| WHAT YOU ARE ASKED TO DO |
Reproduce all of the data exactly as written.

SUPPLIED DATA section start

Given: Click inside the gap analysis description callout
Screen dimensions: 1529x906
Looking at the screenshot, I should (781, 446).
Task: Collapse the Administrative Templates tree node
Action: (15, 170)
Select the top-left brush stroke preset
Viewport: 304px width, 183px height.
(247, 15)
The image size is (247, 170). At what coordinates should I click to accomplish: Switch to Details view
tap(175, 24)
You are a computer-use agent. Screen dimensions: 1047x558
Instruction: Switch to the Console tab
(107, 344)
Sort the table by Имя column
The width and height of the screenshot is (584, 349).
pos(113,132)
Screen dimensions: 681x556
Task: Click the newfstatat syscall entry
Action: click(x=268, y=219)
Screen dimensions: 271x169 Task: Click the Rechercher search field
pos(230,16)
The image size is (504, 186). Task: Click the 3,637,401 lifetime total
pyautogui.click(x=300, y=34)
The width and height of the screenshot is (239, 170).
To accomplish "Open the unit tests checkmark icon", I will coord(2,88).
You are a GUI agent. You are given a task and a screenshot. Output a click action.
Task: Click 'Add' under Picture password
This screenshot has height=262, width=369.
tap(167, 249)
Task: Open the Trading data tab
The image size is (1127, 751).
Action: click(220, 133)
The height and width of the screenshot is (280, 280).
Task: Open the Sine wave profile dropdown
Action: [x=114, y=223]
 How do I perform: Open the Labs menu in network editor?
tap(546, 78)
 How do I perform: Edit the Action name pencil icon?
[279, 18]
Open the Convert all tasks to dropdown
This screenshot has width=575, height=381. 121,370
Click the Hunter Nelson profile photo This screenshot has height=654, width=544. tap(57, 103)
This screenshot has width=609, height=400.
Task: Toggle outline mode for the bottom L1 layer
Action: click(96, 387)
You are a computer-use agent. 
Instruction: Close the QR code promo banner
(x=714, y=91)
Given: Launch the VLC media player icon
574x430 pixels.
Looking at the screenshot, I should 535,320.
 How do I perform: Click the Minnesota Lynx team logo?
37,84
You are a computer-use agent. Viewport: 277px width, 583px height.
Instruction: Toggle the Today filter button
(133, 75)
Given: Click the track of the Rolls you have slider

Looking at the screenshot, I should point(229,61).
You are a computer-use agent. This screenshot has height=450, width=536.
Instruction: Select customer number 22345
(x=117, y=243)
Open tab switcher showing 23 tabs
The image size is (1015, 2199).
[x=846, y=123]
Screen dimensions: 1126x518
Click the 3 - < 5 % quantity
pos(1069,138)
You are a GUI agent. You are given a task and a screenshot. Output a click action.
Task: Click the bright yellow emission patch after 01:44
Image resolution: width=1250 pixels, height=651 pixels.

SUPPLIED DATA section end

| TASK ANSWER |
Given: Click inside the gap analysis description callout
Screen dimensions: 1529x906
Looking at the screenshot, I should (781, 446).
Task: Collapse the Administrative Templates tree node
Action: (15, 170)
Select the top-left brush stroke preset
Viewport: 304px width, 183px height.
(247, 15)
The image size is (247, 170). At what coordinates should I click to accomplish: Switch to Details view
tap(175, 24)
You are a computer-use agent. Screen dimensions: 1047x558
Instruction: Switch to the Console tab
(107, 344)
Sort the table by Имя column
The width and height of the screenshot is (584, 349).
pos(113,132)
Screen dimensions: 681x556
Task: Click the newfstatat syscall entry
Action: click(x=268, y=219)
Screen dimensions: 271x169 Task: Click the Rechercher search field
pos(230,16)
The image size is (504, 186). Task: Click the 3,637,401 lifetime total
pyautogui.click(x=300, y=34)
The width and height of the screenshot is (239, 170).
To accomplish "Open the unit tests checkmark icon", I will coord(2,88).
You are a GUI agent. You are given a task and a screenshot. Output a click action.
Task: Click 'Add' under Picture password
This screenshot has height=262, width=369.
tap(167, 249)
Task: Open the Trading data tab
The image size is (1127, 751).
Action: click(220, 133)
The height and width of the screenshot is (280, 280).
Task: Open the Sine wave profile dropdown
Action: [x=114, y=223]
 How do I perform: Open the Labs menu in network editor?
tap(546, 78)
 How do I perform: Edit the Action name pencil icon?
[279, 18]
Open the Convert all tasks to dropdown
This screenshot has width=575, height=381. 121,370
Click the Hunter Nelson profile photo This screenshot has height=654, width=544. tap(57, 103)
This screenshot has width=609, height=400.
Task: Toggle outline mode for the bottom L1 layer
Action: click(96, 387)
You are a computer-use agent. 
Instruction: Close the QR code promo banner
(x=714, y=91)
Given: Launch the VLC media player icon
574x430 pixels.
Looking at the screenshot, I should 535,320.
 How do I perform: Click the Minnesota Lynx team logo?
37,84
You are a computer-use agent. Viewport: 277px width, 583px height.
Instruction: Toggle the Today filter button
(133, 75)
Given: Click the track of the Rolls you have slider

Looking at the screenshot, I should point(229,61).
You are a computer-use agent. This screenshot has height=450, width=536.
Instruction: Select customer number 22345
(x=117, y=243)
Open tab switcher showing 23 tabs
The image size is (1015, 2199).
[x=846, y=123]
Screen dimensions: 1126x518
Click the 3 - < 5 % quantity
pos(1069,138)
You are a GUI agent. You are given a task and a screenshot. Output a click action.
Task: Click the bright yellow emission patch after 01:44
Image resolution: width=1250 pixels, height=651 pixels.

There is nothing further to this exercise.